[START OF Excerpted passage]

After that, develop relationship strategies for them. Figure out what your most effective relationship with them would be and start working toward it.
Finally, keep managing the relationship – it’s an ongoing process. Check regularly that things are going well and your relationships are producing the results you want. You might do this by establishing regular meetings to check up on how everyone feels.
The second part of relationship management is developing your team members. That means acknowledging and commending their strengths, mentoring them and providing them with useful feedback.
Developing others is ultimately a form of investing in the project team. So, first off, acknowledge their strengths, says Mersino. Make them aware of their potential and always say “thank you” when they contribute to the project.
Next, give them targeted feedback. Targeted feedback is clear, objective and aimed at helping the person improve, not at putting them down. So don’t emphasize someone’s laziness; instead, focus on where they could improve. It’s always better to talk about what could make someone’s performance better, as opposed to what made it bad.
Finally, never stop mentoring and coaching your team members. Offer advice and encouragement whenever you can. Make sure they feel that they can always talk to you and that you’ll listen to what they have to say.
Use your emotions to successfully lead your team.

[END OF Excerpted passage]
[START OF Provided records]

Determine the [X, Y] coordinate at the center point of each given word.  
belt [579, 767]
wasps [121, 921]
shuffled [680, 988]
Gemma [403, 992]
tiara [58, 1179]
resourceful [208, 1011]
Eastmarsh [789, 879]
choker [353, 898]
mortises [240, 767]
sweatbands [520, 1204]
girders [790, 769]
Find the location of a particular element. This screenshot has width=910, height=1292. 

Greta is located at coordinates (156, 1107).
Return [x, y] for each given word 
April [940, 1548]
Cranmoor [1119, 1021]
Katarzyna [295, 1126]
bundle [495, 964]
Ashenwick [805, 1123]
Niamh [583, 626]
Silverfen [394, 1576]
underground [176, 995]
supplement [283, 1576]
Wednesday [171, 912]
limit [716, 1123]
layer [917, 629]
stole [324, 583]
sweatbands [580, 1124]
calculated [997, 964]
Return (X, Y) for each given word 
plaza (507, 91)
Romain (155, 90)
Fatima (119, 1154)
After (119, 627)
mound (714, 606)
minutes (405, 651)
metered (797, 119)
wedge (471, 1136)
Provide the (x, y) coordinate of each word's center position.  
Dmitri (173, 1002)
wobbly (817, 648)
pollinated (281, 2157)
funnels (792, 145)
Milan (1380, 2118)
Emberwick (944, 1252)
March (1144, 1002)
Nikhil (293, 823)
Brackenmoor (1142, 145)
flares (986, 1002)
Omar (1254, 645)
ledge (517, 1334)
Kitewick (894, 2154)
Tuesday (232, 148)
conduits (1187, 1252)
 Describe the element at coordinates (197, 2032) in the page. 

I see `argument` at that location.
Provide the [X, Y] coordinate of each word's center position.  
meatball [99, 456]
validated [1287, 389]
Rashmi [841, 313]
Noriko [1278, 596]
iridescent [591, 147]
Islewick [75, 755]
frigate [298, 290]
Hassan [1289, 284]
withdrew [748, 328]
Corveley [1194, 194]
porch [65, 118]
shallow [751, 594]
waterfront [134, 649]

[END OF Provided records]

Work to be completed> Pick up the passage on managing relationships with a project team and continue it from its last sentence.

Task response>
The final aspect of emotional intelligence for project managers is team leadership. Team leadership is the ability to lead the project team toward their goals in a healthy and effective way. It’s how you overcome conflicts and keep everyone on track. Communication and conflict management are the two most important skills here.
Positive communication allows you to set the right emotional tone in all exchanges. It’s a big part of your job as a project manager, whether you’re communicating with stakeholders, team members, in an interview or over lunch. Project managers have to communicate in a way that creates the right emotional atmosphere and avoids any feelings of negativity.
Imagine you’re about to hire new staff, for example, and you’re nervous about conducting the interviews. If you don’t come to terms with your fear, it could cause you to overlook the right candidate or hire one that isn’t right for the position.
Instead of succumbing to fear, create a comfortable setting and approach your interviewees with empathy. Look for cues about what they’re feeling and share your own emotions when appropriate. Afterward, be sure to ask them how they felt about the exchange.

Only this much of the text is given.